Bunun uzun bir cevap olması durumunda üzgünüm. Bu sorunun cevabı, ilk önce biraz arka plandan başka her şeyden daha tarihsel.
Atık kıvılcım sisteminde bir ateşleme bobininde, sadece bir tane olan diğer sistemlerin aksine iki buji çıkışı bulunur. Her ateşleme bobini iki bujiye bağlanır. Bu bujiler iki karşıt silindirde bulunur, yani pistonlar aynı anda yukarı ve aşağı hareket eder. Bu, bir silindiri sıkıştırma strokuna ve diğerini egzoz strokuna aynı anda koyar. Bobin ateşlendiğinde, her iki buji de aynı anda kıvılcım çıkarır, biri yakıtla silindirde ve diğeri egzozlu silindirde. Egzozlu silindirdeki kıvılcım atık kıvılcımı olarak adlandırılır.
Atık kıvılcımı ilk çıktığında kesme kenarındaydı. Bir distribütör için mükemmel bir alternatifti, ama sonuçta bir uzlaşma oldu. Atık kıvılcımının en büyük nedeni, daha az hesaplama gücü gerektirmesidir. Otomotiv bilgisayarları o sırada bebeklik dönemindeydi ve bir dizi bireysel bobin ateşlemek için sayıları kıramadı. Bu, aynı zamanda çok noktalı yakıt enjeksiyon sistemlerinin tüm öfke olduğu gerçeğinden açıktır. Enjektörler, sıralı yakıt enjeksiyonundan farklı olarak, büyük bir enjektör gibi, enjektörleri ateşleme sırasına göre ayrı ayrı ateşledi. Bu durum GM araçlarında olduğu gibi ateşleme modüllerinin ve Ford araçlarında EDIS kullanımından da anlaşılmaktadır. Bu modüller, PCM'yi bunları yapmaktan kurtarmak için gerekli hesaplamaların bazılarını gerçekleştirmiştir.
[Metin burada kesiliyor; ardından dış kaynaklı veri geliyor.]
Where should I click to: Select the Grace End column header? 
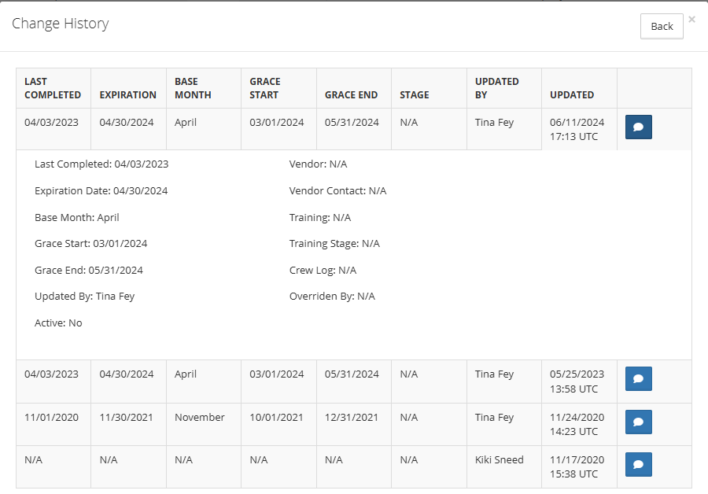pos(351,95)
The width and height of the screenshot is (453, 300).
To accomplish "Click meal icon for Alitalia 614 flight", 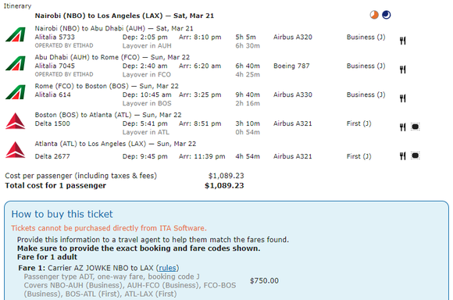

Bahsettiğiniz bujilerdeki aşınma ve yıpranma aşırı abartılmıştır çünkü atık tapası her zaman ateş etmek gerçekten kolay olan sıcak iyonize gazla dolu egzoz akışında patlar. Gerçekte geriye doğru ateşlenen buji (yan elektrottan merkez elektroda) en fazla aşınmaya neden olur.
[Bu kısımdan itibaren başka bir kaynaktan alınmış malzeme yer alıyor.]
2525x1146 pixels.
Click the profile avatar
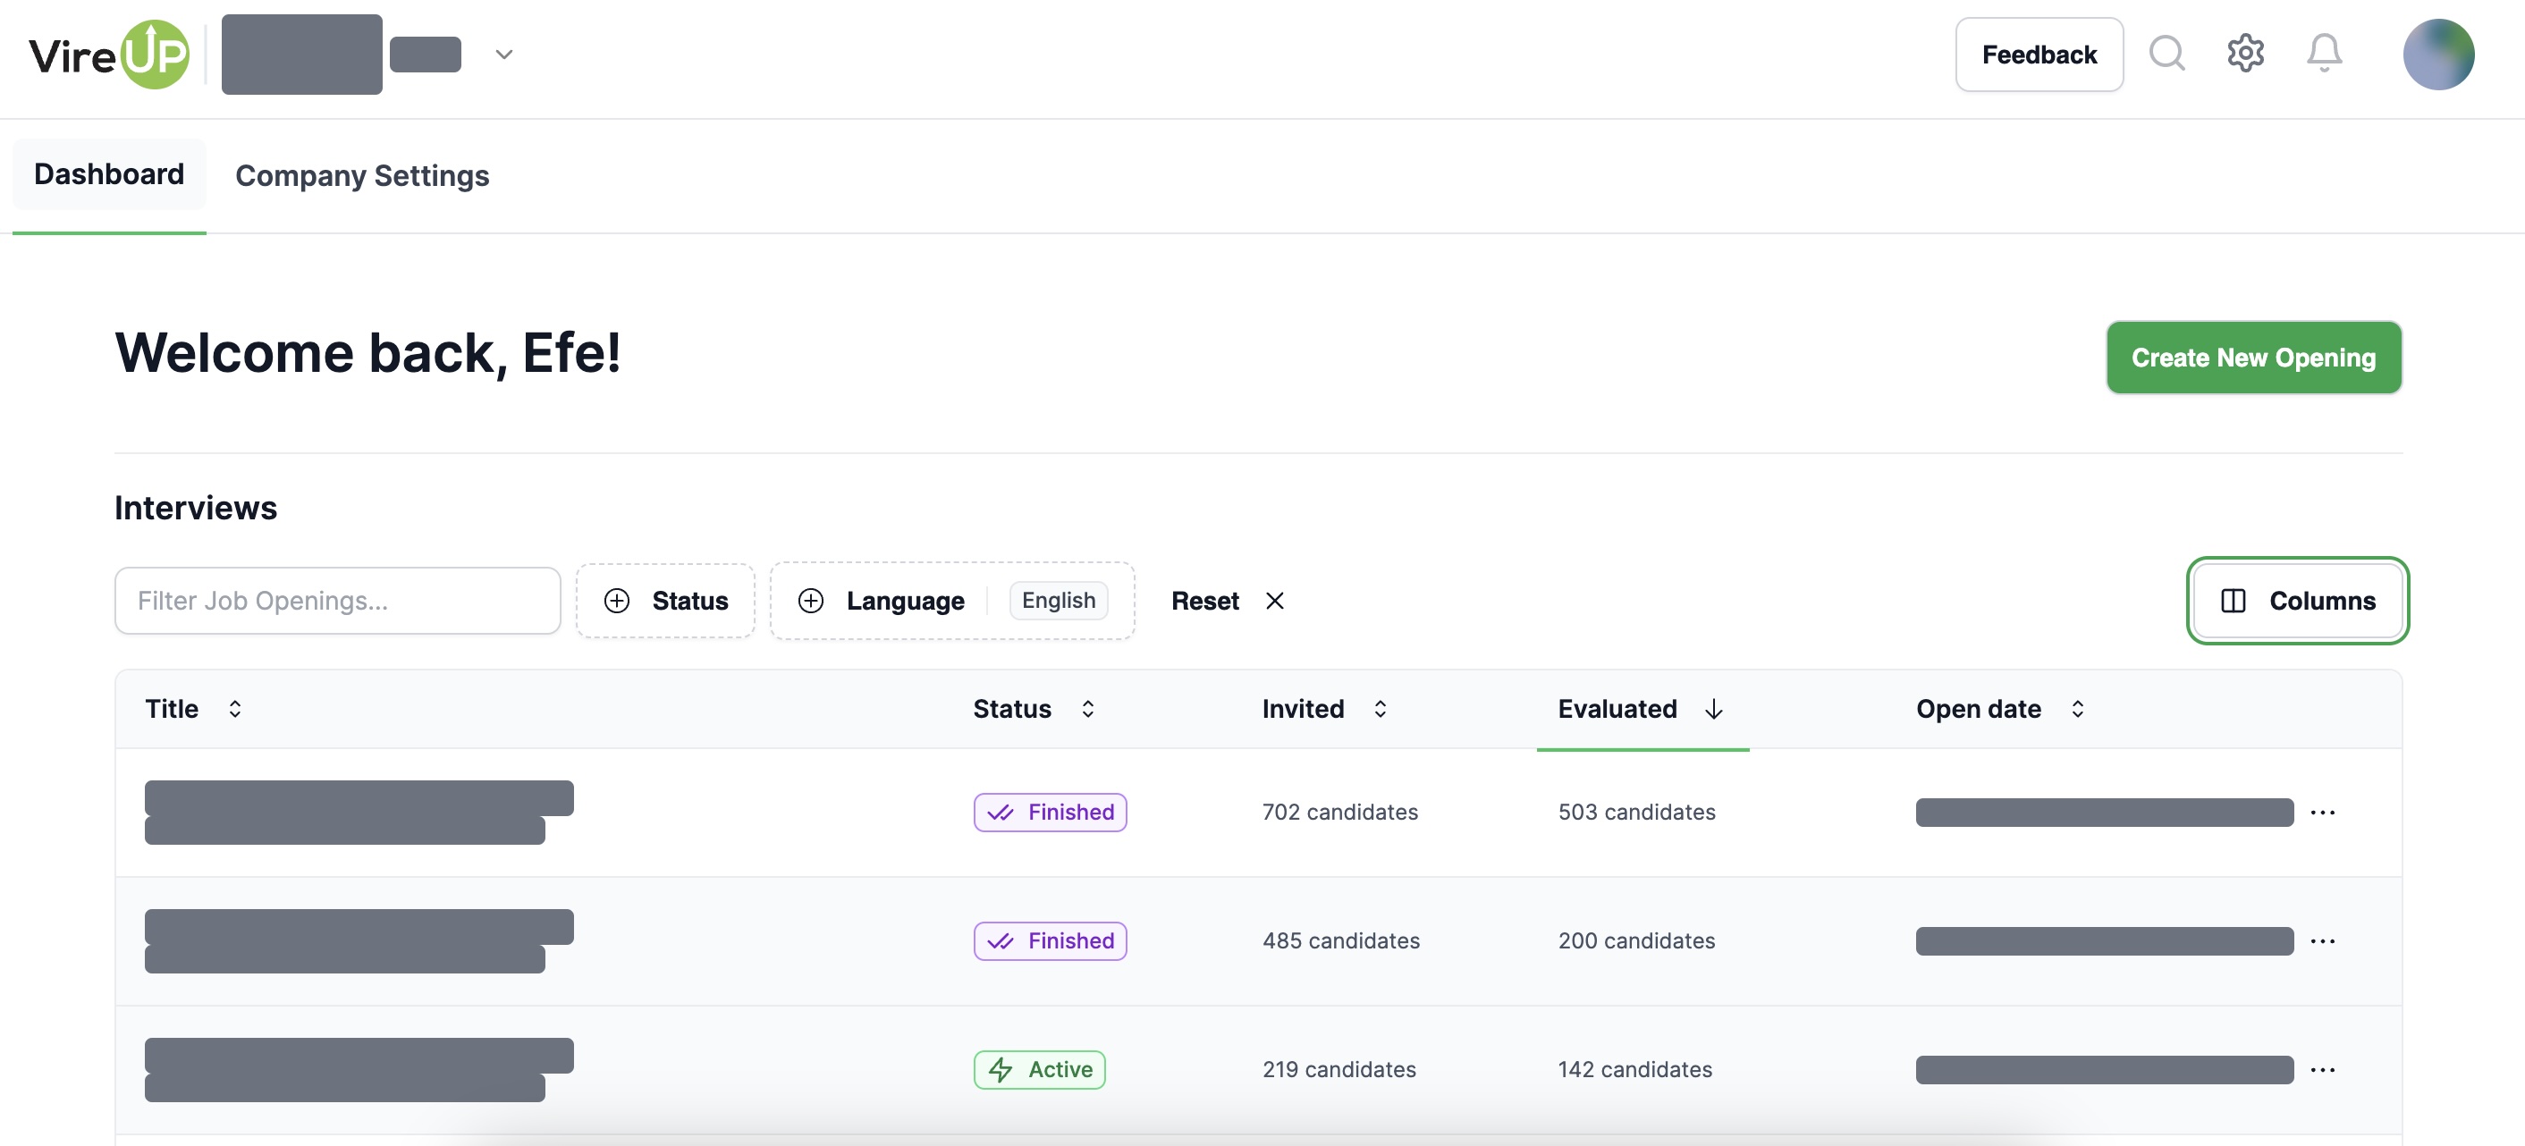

Çoğu otomotiv üreticisi sonunda silindir başına ayrı bobinlere gitti, buna fişte bobin veya fişin yakınında bobin denir. Daha avantajlı bir sistemdir, çünkü her silindir için bekleme ve zamanlama kontrol edilebilir. Çok modern olmalarına rağmen, bu sistemler hala nereden geldiklerinin bazı köklerini korumaktadır. Örneğin, fiş üzerinde bobinli bir Ford V8 motorda, eksantrik mili konum sensörü çalışmayı durdurursa, motor sadece krank mili konum sensörünü kullanır ve atık kıvılcımını kullanmayı ve sıralı olarak bankalarda enjektörleri ateşlemeyi azaltır. Bu beni bir garaj gevşek moduna sürüklüyor. Ayrıca bazı üreticiler bugün üretilen motorda bile atık kıvılcımlarını koruyor. Örneğin, GM Ecotec 4 silindirli motoru ele alalım, hala atık kıvılcımı kullanıyor.
Sonunda iki silindirli sorunuz. Gerçekten motorun tasarımına bağlıdır. silindirler Vtwin motoruna karşı çıkıyorsa, evet atık kıvılcımı kullanırlar, ancak bu motorlar normalde egzozda her zaman aynı bujiyi ateşleyen bir manyeto sistemi kullanırlar, yardımcı olamaz. Bazı motosikletlerde olduğu gibi düz bir motorsa, silindirlerin stroku ters olduğu için bu sistemi kullanmaz.
PS tek sayı silindirli motorlar (birden fazla) o kadar nadirdir ki, hangi ateşleme sistemlerini kullandıkları konusunda bir kural daha fazla bir istisna olacaktır.